Cuando el dolor empieza a robarte lo que amas
Hay historias que empiezan con un simple “me molesta la espalda”… y terminan poniéndote la vida patas arriba. Eso le pasó a esta paciente, que pasó de hacer rehabilitación como cualquier persona con dolor lumbar, a tener que abandonar cosas que la llenaban: el tenis, el movimiento, su rutina normal. El dolor dijo “aquí mando yo” y empezó a limitar cada día un poco más.
Después de una primera cirugía tradicional por vía posterior, la cosa no mejoró. Al contrario: meses después empezó un dolor agudo que bajaba por la pierna derecha, bajo la rodilla. Buscó respuestas —dos, tres médicos— y nada. Cero claridad. Cero soluciones.
La búsqueda de respuestas… y el encuentro con la Dra. Sacramento
Tras investigar y apoyarse en recomendaciones de otros especialistas y de su entorno, llegó a la consulta de la Dra. Cristina Sacramento. Ya había escuchado buenos resultados: una familiar de su padre había sido operada por ella con total satisfacción. Era esa señal que uno agradece cuando vive atrapado en el dolor.
Lo que cambió todo: una cirugía mínimamente invasiva de columna
La Dra. Sacramento propuso una técnica completamente distinta a lo que le habían hecho antes. Nada de volver a abrir por detrás. Esta vez, el abordaje fue por el costado izquierdo, sin cortar músculo: solo piel. A través del psoas se colocaron unas “cajitas” para estabilizar los niveles L2 y L3.

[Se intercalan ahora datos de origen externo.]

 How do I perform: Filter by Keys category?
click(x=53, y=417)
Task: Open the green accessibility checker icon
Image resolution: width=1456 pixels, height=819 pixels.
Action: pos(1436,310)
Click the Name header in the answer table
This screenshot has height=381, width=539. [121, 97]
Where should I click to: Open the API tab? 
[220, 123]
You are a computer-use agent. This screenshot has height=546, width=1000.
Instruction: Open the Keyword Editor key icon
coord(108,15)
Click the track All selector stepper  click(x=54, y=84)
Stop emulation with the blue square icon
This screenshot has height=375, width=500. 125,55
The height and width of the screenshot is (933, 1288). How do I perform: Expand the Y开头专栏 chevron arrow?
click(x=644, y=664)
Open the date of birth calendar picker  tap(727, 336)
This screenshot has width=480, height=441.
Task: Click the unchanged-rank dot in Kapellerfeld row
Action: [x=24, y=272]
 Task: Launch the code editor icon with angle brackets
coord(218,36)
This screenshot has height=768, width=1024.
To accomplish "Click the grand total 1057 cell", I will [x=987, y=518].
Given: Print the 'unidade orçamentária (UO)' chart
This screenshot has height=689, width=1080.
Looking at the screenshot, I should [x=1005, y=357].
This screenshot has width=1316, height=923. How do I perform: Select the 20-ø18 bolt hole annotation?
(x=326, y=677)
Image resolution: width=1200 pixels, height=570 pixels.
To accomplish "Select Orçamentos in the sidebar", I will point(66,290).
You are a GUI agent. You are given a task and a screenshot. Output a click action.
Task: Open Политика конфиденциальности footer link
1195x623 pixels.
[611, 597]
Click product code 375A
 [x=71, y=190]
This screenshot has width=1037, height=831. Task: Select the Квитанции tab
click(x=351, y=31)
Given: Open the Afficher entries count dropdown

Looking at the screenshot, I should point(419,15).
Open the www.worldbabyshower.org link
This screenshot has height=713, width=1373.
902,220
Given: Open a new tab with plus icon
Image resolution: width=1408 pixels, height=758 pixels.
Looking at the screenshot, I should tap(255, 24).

La diferencia fue abismal:
Menos agresiva.
Menos impacto.
Más lógica para su caso.
Y, sobre todo: más esperanza.
Una recuperación que por fin tenía sentido
El proceso fue progresivo, sin milagros instantáneos, pero con resultados sólidos:
– Recuperó movilidad.
– El dolor dejó de dominar su vida.
– Puede andar sin miedo.
– Puede dormir boca arriba, algo que antes era ciencia ficción.
– Si un movimiento puntual activa una molestia, su cuerpo solo “avisa”… y al recolocarse, desaparece.
Lo importante: ya no existe ese dolor que se queda durante horas y horas.
Las limitaciones que la tenían atrapada prácticamente desaparecieron.
Volver a vivir sin que la espalda decida por ti
Este testimonio lo resume todo: la elección de la técnica adecuada puede cambiar un destino. La cirugía mínimamente invasiva de columna no solo resolvió el problema, sino que le devolvió autonomía, calidad de vida y la tranquilidad que había perdido.